# Document source
KWS : comptes rendus de lecture sur la Science-Fiction

Joaquim Casal : Tilepadeion: sé què penses

roman catalan de Science-Fiction inédit en français, 2015

chronique par Pascal J. Thomas, 2017

par ailleurs :

Situé dans un futur assez proche pour ressembler énormément à notre présent, ce roman avance simultanément sur deux lignes narratives avec deux protagonistes : d'un côté Shedarak, espion au service de diverses puissances, et de l'autre Adam Barnes, jeune chimiste américain venu travailler à Barcelone pour les beaux yeux d'une Catalane, Laia.

Adam, dont la thèse a eu pour sujet la combustion des hydrocarbures, est fasciné par le concept de bombe thermobarique, ou plus précisément fuel air explosive, qui cherche à exploiter l'énorme énergie contenue dans les hydrocarbures sous forme explosive — ce qui n'est guère possible avec les moyens actuels. Bien des équipes travaillent sur le sujet, mais la plupart s'en cachent car le sujet intéresse surtout les forces armées des différents pays. Adam fera une percée, et devra faire face au problème de conscience que cela implique. Mais pendant ce temps, Shedarak a été chargé par une puissance anonyme d'enquêter sur l'avancement des travaux dans le domaine. Il se trouve qu'il a volé à un savant grec génial mais isolé, aussi bien personnellement que scientifiquement, une machine qui permet de lire les pensées, le fameux Tilepadeion (le mot grec qui correspond à notre télépathie ; la deuxième partie du titre original catalan signifie d'ailleurs je sais ce que tu penses). Et il va s'en servir pour percer à jour les universitaires spécialistes de l'essence qui fait boum.

# Enregistrements de données

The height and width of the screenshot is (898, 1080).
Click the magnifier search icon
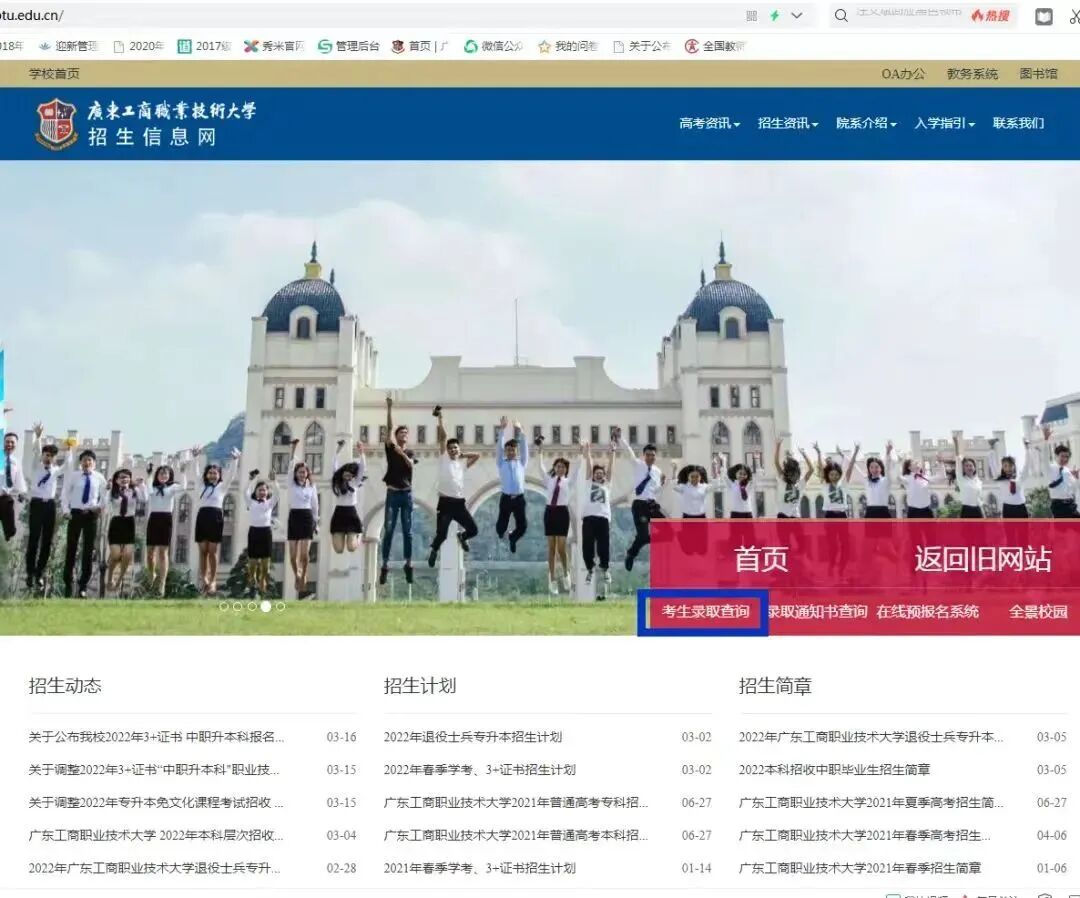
--
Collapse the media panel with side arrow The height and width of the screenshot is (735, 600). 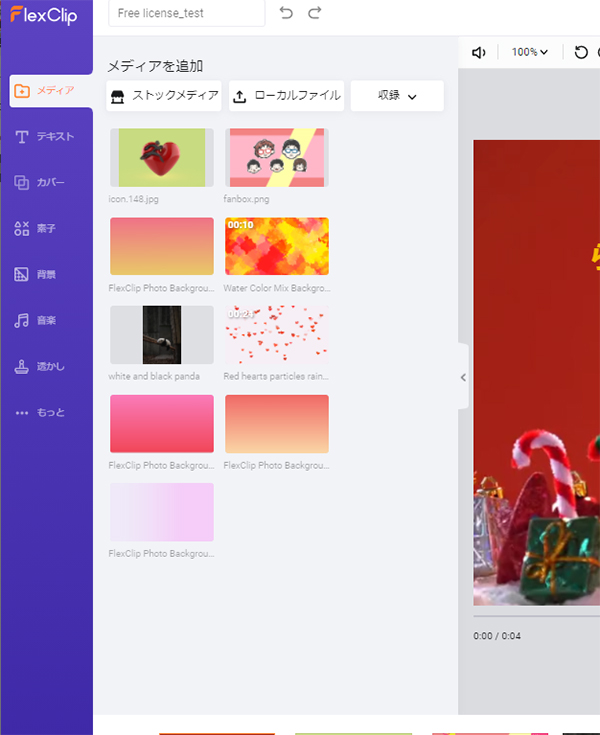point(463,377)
==
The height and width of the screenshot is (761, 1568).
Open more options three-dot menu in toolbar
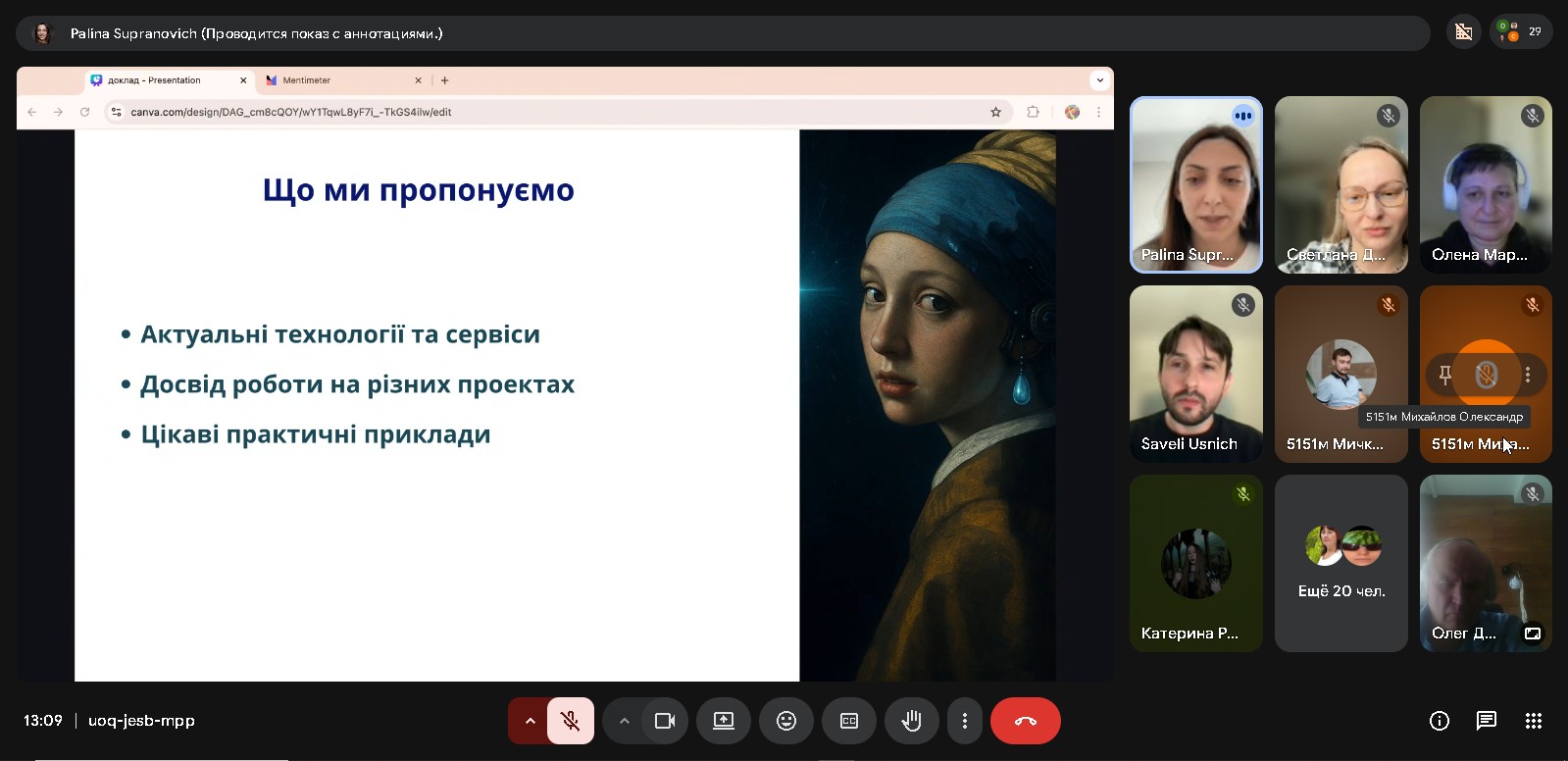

# Consigne
Reproduisez mot pour mot le passage de la chronique sur Tilepadeion, de « chronique par Pascal » à « d'une Catalane, Laia. ».

# Réponse à l'exercice
chronique par Pascal J. Thomas, 2017

par ailleurs :

Situé dans un futur assez proche pour ressembler énormément à notre présent, ce roman avance simultanément sur deux lignes narratives avec deux protagonistes : d'un côté Shedarak, espion au service de diverses puissances, et de l'autre Adam Barnes, jeune chimiste américain venu travailler à Barcelone pour les beaux yeux d'une Catalane, Laia.